- [Instructions]:
1 - Answer these questions from the photography blog, one per line:
(a) In which cities were the photographs in the Lines and Light set taken?
(b) Which cyclone struck the Bay of Bengal on the night of the Durga Pujas in Kolkata?
(c) In what years were the Beth El Synagogue and the Magen David Synagogue built?
2 - Write a continuation of the photography blog, starting after its last sentence.

- [Document]:
* * * * *

Saturday, 28 December 2013

Lines and Light

As you might have guessed from previous postings, I like to photograph buildings. Often, I find a building at it's most fascinating when, on sunny days, it becomes clear how the architecture plays with light, be it in the way it reflects light,  breaks it, or lets it through. When lines and shapes are enhanced by light and by shadows. 

I just put up a new Polaroid set which reflects this, Lines and Light. The photographs were taken in Berlin, in Metz, France (some in the Centre Pompidou), and a couple in London.


Sunday, 24 November 2013

Holga, Jaipur and Kolkata

A few days ago I finally got around to scanning in the remaining Holga photos which I shot in India on the recent trip. A selection of these is now up on the Holga page. [Click here to view]

I also created two new sets in the Travelogue section, one with shots from Jaipur and one with photos from Kolkata. The Kolkata section features shots taken in more unusual circumstances. For one, I was there for the last night of a religious festival, the Durga Pujas  So a number of the photos show the Durga altars that were set up for the festival, and which would be taken down the next day and sunk into the river. What made the night different was that at the same time the fringes of the cyclone Phailin, which struck the Bay of Bengal that day, raged through Kolkata. So while normal you'd have to queue for an hour to get into the makeshift temples to see the altars, now here was hardly a crowd (of course it also meant that you were soaking wet at the end of the night). 

Additionally, there are some photos taken in the two Jewish synagogues that exist in a Kolkatta. The city used to have a Jewish community of over 3,500, with most of the original Jewish settlers having come over from Iraq in the 18th century onwards. Today, that community has dwindled down to 26. Many thanks to Jael Silliman for showing us around the synagogues, the Beth El Synagogue, built in 1856, and the Magen David Synagogue built in 1884.

Wednesday, 13 November 2013

Rajasthan Revisited

In October I went on my 9th trip to India. The two-and-a-half-week journey took me back to familiar places – Mumbai and Udaipur – as well as a new place (Jaipur) and a city which I had last visited 26 years ago: Kolkata – or Calcutta, as it was still known then.

Jaipur was about sightseeing, but the rest of the trip was not - it was mostly about catching up with friends. As such, the journey turned out to be a study of contrasts: I went to villages in the mountains around Udaipair where at the best of time people subside on very little and where this year’s overlong rainy season destroyed the maize crops and thus the villagers’ income for the year. I visited a friend’s house whose family is living four people to a single room. In Kolkata I was shown around the (now empty) palace of the Maharaja of Burdwan. 

My stay in India coincided with a nine-day religious festival, Navratri, dedicated to the worship of the goddess Durga. In Kolkata, I spent a night visiting the Durga Pujas, and in Udaipur I was 'coerced' to participate in the traditional Garba dances which take place in honour if Durga

I also met two of the 26 remaining members of Kolkata's Jewish community, which once numbered more than 3000, and visited the two synagogues there (I also visited a number of Hindu and Jain temples).

* * * * *

- [Dataset section]:
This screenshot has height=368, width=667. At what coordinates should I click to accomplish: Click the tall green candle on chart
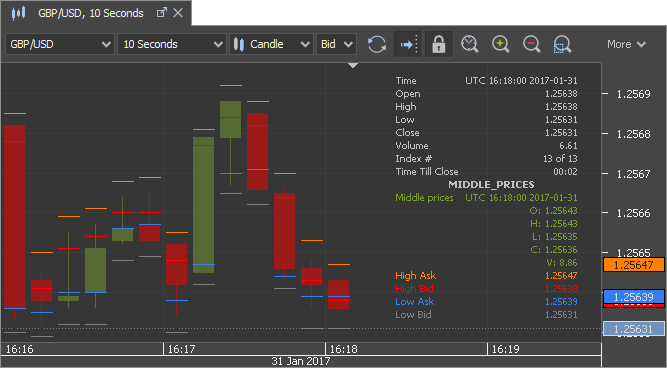[x=203, y=205]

* * * * *

- [Final answers]:
1 -
(a) Berlin; Metz, France; and London.
(b) Cyclone Phailin.
(c) The Beth El Synagogue was built in 1856 and the Magen David Synagogue in 1884.

2 -
As for the touristy bits, there were a few: the Amber Fort and the Palace of the Winds in Jaipur, Victoria Memorial in Kolkata, the Monsoon Palace in the hills above Udaipur.

I’ve said this in previous blog entries, and I’m mentioning it here again: India for me has always been about the people. Which is why, this time around, most of the photos I brought back are portraits or street photographs, with few exceptions. I had with me again a Polaroid and a Holga camera. Unfortunately, just like last time, the Polaroid films were damaged by the airport x-ray machines (despite taking a film with lower ISO) and the prints have a noticeable red tint. I also took a fair number if photos with the iphone, mostly using the hipstamatic app and choosing a black & white 'film'. 

I posted the following sets:

Tuesday, 1 October 2013

The flipboard magazine....

"People in Polaroids", which I started a few months ago, and in which I collect portraits taken with Polaroid cams from various internet sources (mostly flickr), has meanwhile garnered over 57.000 subscribers.... wow.

Here is the link, again. You'll need the Flipboard app to properly view it.

Monday, 30 September 2013

Fragments: Signs of the Times

I put together another Polaroid set which I called Fragments: Signs of the Times. It is a collection of shots of the kind of bits and pieces of the the type of signs that humans leave behind in the cities and which, eventually, come to stand for a certain time, and possibly a certain place. This can be anything from street art and public art to human detritus or simple decorations. The city in question being Berlin, these fragments point to bin the distinct cultures and tastes that evolved in the two parts of the once divided city, of the free spaces that opened up on either side of the wall before and after its fall. 

If this sounds a bit highfaluting, it isn't meant to be... at the end of the day, it's about finding interesting motives to photograph, especially finding new motives to photograph in a city that I, and many other people besides, have been busy documenting of late....

I've been shooting the photos pretty much throughout this year, using various Polaroid cameras, and on a variety of Impossible Project films, so that the results come in different moods and colors (including black & white). I hope you enjoy it.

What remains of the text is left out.